Es mehren sich immer mehr Stimmen, wonach Google das noch gar nicht verabschiedete EU-Leistungsschutzrecht bereits punktuell umsetzt.
Letzte Woche hatte der Blog «Search Engine Land» berichtet, dass Google ein Experiment durchführe, bei dem Nachrichten-Schlagzeilen auf Google ohne Fotos und ohne Überschrift angezeigt sowie Suchergebnisse zu Medien-Seiten ohne Artikel-Überschriften und ohne Vorschautexte dargestellt würden.
Auch Techgarage wurde nun Zeuge dieses Live-Tests – auf Google.de.
Blind durchs Netz
Wenn man von Google für den Test ausgewählt wird und bei der Suchmaschine nach einem bestimmten Begriff sucht, werden Online-Zeitungen und -Magazine in den Suchergebnissen nur mit dem Namen der Webpräsenz und der jeweiligen Internet-Adresse angezeigt. Die sonst angezeigten Artikel-Überschriften werden unterdrückt und die Vorschautexte zu den Suchergebnissen sind verschwunden.

Auch bei den Schlagzeilen findet sich gähnende Leere. Hier werden nur die Namen der jeweiligen Medien angezeigt; Fotos und Artikel-Überschriften fehlen.
Die Inhalte von Blogs hingegen, die bei Google News eine eigene Kategorie darstellen, werden voll angezeigt. In der zuletzt vom EU-Parlament vorgeschlagenen Version von Artikel 11 der geplanten EU-Urheberrechts-Richtlinie sollen nur Presseverlage in den Genuss des Leistungsschutzrechts kommen, worunter Blogs nach Meinung von Google – wenn man die Aktion des Suchmaschinen-Giganten richtig versteht – nicht fallen würden.

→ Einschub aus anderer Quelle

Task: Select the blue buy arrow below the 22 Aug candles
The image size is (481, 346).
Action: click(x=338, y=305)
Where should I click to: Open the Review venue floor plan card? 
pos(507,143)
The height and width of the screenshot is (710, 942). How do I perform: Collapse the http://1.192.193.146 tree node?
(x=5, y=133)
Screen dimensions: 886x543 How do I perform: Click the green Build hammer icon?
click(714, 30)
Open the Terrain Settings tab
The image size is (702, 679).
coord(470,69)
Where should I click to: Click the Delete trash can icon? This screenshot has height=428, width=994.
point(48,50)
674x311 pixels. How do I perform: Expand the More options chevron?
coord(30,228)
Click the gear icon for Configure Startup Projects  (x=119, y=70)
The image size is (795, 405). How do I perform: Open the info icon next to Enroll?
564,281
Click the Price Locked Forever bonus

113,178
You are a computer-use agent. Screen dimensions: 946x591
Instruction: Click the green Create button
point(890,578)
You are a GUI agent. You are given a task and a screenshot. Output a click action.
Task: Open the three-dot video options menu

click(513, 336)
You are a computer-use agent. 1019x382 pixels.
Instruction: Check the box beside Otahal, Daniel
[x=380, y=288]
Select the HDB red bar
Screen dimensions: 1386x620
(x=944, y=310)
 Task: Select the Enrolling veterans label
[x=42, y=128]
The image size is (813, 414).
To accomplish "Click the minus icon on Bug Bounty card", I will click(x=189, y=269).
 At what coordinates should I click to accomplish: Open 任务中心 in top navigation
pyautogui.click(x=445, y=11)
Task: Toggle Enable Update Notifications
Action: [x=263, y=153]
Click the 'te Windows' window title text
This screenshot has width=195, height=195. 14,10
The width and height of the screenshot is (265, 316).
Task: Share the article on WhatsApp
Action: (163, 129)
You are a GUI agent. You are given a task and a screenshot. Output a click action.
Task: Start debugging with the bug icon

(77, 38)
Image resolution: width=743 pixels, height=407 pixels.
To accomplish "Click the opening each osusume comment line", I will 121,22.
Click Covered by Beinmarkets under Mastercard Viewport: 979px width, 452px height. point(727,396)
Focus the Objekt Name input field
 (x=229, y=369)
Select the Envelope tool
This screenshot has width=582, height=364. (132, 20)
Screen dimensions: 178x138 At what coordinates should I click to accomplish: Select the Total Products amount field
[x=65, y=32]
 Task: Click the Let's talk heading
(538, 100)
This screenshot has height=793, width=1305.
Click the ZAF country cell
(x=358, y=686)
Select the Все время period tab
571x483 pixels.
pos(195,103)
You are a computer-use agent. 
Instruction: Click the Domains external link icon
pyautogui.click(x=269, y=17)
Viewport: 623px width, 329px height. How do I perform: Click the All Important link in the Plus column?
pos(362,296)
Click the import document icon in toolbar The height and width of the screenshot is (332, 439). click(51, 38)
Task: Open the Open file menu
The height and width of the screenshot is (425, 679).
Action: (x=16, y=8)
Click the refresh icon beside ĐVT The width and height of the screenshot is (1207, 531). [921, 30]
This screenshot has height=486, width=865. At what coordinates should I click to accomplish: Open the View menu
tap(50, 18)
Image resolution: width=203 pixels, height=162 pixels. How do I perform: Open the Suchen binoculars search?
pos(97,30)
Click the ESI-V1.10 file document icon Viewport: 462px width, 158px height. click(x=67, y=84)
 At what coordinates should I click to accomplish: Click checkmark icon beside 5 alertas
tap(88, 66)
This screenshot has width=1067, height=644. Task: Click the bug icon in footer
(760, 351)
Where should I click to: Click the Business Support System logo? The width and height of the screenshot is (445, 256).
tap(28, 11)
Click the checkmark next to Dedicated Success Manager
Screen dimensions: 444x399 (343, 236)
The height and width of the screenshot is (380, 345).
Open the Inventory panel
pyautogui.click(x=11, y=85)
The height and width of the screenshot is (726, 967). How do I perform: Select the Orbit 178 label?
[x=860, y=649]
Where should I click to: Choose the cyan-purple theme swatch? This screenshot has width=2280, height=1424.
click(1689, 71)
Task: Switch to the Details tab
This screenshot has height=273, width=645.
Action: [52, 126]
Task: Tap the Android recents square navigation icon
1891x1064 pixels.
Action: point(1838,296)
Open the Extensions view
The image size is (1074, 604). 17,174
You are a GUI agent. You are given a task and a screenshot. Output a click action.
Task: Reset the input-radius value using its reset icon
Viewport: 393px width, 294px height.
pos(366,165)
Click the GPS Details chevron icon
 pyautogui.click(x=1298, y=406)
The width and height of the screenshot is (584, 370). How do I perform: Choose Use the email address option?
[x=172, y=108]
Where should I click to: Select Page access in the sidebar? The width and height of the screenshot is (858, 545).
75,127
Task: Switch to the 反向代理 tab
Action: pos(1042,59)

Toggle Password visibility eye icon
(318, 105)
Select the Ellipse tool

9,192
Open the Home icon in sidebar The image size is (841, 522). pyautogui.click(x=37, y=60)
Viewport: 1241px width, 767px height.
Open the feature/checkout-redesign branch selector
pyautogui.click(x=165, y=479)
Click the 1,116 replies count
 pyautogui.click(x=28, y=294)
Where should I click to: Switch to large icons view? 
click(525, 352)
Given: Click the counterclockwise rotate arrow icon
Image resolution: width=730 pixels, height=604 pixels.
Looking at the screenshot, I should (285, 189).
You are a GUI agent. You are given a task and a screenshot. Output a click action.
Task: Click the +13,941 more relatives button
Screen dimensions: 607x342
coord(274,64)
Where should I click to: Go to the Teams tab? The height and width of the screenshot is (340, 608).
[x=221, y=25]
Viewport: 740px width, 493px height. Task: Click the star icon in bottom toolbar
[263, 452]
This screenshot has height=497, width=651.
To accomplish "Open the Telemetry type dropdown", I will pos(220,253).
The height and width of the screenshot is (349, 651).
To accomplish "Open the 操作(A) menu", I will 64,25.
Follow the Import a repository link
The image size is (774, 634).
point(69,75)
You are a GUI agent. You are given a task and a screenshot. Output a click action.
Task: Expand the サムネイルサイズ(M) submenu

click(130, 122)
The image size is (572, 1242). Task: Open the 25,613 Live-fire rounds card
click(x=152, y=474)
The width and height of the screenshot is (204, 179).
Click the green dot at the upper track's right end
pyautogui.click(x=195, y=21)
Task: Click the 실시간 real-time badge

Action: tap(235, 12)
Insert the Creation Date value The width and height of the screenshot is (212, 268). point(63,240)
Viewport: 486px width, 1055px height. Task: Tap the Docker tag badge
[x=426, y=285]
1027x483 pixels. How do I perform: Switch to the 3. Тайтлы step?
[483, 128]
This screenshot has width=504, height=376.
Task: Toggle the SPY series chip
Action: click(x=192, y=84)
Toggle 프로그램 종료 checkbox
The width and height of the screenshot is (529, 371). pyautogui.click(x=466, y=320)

Auch in den normalen Suchergebnissen werden die gefundenen Artikel von Blogs im Vergleich zu denen der Verlags-Publikationen wie gehabt mit Vorschautext und Artikel-Überschrift angezeigt.
Verhandlungen stocken
Zwar sind die Verhandlungen zur Urheberrechtsreform auf EU-Ebene ins Stocken geraten, und eine Verabschiedung der dazugehörigen Richtlinie ist vor der Europawahl eher unwahrscheinlich. Die geplante Reform ist damit aber nicht vom Tisch.
Insbesondere Artikel 11 – also das EU-Leistungsschutzrecht für Presseverleger – ist Google ein Dorn im Auge. Denn viele Presseverlage wie Axel Springer und auch viele Journalisten-Verbände wollen mit der EU-Reform erreichen, dass Google für das Anzeigen von Ausschnitten aus Nachrichtenartikeln Lizenzgebühren zahlen muss. Dieses Geld sollen Verlage und Journalisten dann untereinander aufteilen.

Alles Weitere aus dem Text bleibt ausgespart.